Github user fmthoma commented on a diff in the pull request:
https://github.com/apache/flink/pull/6021#discussion_r190154347
--- Diff:
flink-connectors/flink-connector-kinesis/src/main/java/org/apache/flink/streaming/connectors/kinesis/FlinkKinesisProducer.java
---
@@ -326,6 +342,24 @@ private void checkAndPropagateAsyncError() throws
Exception {
}
}
+ /**
+ * If the internal queue of the {@link KinesisProducer} gets too long,
+ * flush some of the records until we are below the limit again.
+ * We don't want to flush _all_ records at this point since that would
+ * break record aggregation.
+ */
+ private void checkQueueLimit() {
+ while (producer.getOutstandingRecordsCount() >= queueLimit) {
+ producer.flush();
--- End diff --
@tzulitai @bowenli86 I've given this some more thought. `wait()`/`notify()`
requires a `synchronized` block. So if we just notify some lock in the
callback, this would lead to synchronization overhead. We'd have to recognize a
transition from »queue size > queue limit« to »queue size <= queue limit«
and only synchronize then, which adds a lot of complexity.

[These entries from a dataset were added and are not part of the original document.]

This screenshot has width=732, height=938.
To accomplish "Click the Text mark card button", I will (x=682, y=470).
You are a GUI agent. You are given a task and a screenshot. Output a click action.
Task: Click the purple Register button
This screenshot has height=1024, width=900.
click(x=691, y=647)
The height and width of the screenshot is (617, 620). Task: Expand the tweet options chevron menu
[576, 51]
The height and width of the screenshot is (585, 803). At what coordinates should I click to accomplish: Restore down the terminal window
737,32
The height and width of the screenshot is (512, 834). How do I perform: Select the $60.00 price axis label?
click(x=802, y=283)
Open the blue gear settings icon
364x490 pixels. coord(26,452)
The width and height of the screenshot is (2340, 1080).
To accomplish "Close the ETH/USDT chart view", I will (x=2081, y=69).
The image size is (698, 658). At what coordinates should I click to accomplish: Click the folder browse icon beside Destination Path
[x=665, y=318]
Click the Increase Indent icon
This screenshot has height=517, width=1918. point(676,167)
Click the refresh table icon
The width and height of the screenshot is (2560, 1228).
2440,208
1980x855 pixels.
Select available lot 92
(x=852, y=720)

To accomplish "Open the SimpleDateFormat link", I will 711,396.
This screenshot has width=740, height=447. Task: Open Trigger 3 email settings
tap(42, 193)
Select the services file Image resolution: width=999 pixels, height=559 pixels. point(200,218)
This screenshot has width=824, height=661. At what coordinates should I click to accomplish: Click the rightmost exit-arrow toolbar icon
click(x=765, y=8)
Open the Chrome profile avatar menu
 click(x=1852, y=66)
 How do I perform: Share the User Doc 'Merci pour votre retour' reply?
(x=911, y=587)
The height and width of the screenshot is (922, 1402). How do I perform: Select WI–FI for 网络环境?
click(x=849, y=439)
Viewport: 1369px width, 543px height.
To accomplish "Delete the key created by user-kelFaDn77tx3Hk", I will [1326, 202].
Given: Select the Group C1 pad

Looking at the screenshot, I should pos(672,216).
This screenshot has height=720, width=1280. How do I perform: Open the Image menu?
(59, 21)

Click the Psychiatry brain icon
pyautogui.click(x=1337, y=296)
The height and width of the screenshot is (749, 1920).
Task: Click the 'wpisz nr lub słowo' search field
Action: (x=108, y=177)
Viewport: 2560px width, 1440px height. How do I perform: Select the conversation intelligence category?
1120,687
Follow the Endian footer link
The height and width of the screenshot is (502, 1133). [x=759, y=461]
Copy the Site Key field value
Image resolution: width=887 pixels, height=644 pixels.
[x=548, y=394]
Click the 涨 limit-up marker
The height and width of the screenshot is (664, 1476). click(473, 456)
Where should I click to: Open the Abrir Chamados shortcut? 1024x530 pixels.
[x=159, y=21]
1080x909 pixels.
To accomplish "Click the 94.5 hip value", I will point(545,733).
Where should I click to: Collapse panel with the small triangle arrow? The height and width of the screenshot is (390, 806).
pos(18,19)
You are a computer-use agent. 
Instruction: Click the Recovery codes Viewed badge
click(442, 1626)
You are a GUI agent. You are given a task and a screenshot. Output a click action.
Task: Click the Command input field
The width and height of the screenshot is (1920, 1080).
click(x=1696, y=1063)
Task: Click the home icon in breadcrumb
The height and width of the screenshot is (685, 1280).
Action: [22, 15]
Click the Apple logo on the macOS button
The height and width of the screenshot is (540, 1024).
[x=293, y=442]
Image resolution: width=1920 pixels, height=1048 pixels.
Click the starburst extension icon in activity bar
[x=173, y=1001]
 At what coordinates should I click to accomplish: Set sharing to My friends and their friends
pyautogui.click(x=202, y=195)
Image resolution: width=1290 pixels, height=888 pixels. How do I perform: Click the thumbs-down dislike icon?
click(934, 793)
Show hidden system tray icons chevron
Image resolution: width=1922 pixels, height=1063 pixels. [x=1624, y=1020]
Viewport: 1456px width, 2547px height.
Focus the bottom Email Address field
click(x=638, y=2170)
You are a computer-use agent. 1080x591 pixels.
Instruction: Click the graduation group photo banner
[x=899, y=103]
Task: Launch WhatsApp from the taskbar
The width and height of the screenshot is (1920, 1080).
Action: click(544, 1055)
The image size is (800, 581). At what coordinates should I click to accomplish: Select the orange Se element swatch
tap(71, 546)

On the other hand: Kinesis accepts up to 1MB per second per shard. The
queue limit should be chosen so that some data can be accumulated still before
sending, i.e. more than a second of data (more than 1MB per shard). If the
queue limit is chosen adequately, then the `Thread.sleep(500)` does not harm,
as the queued records take more than one second to flush anyway. If the queue
limit is chosen too low, then sleeping half a second may be too long, but we
would not reach maximum throughput anyway because of the limitation on the
number of `Put` requests.
I think it's not worth the additional complexity.
---